*To do*
Please write out all of the entries without altering anything.

*Data excerpts*
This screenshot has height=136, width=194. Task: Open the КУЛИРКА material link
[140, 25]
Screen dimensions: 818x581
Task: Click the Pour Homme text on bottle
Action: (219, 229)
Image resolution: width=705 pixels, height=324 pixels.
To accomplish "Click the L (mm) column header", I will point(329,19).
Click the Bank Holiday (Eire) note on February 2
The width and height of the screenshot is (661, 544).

*Solution for this exercise*
This screenshot has height=136, width=194. Task: Open the КУЛИРКА material link
[140, 25]
Screen dimensions: 818x581
Task: Click the Pour Homme text on bottle
Action: (219, 229)
Image resolution: width=705 pixels, height=324 pixels.
To accomplish "Click the L (mm) column header", I will point(329,19).
Click the Bank Holiday (Eire) note on February 2
The width and height of the screenshot is (661, 544).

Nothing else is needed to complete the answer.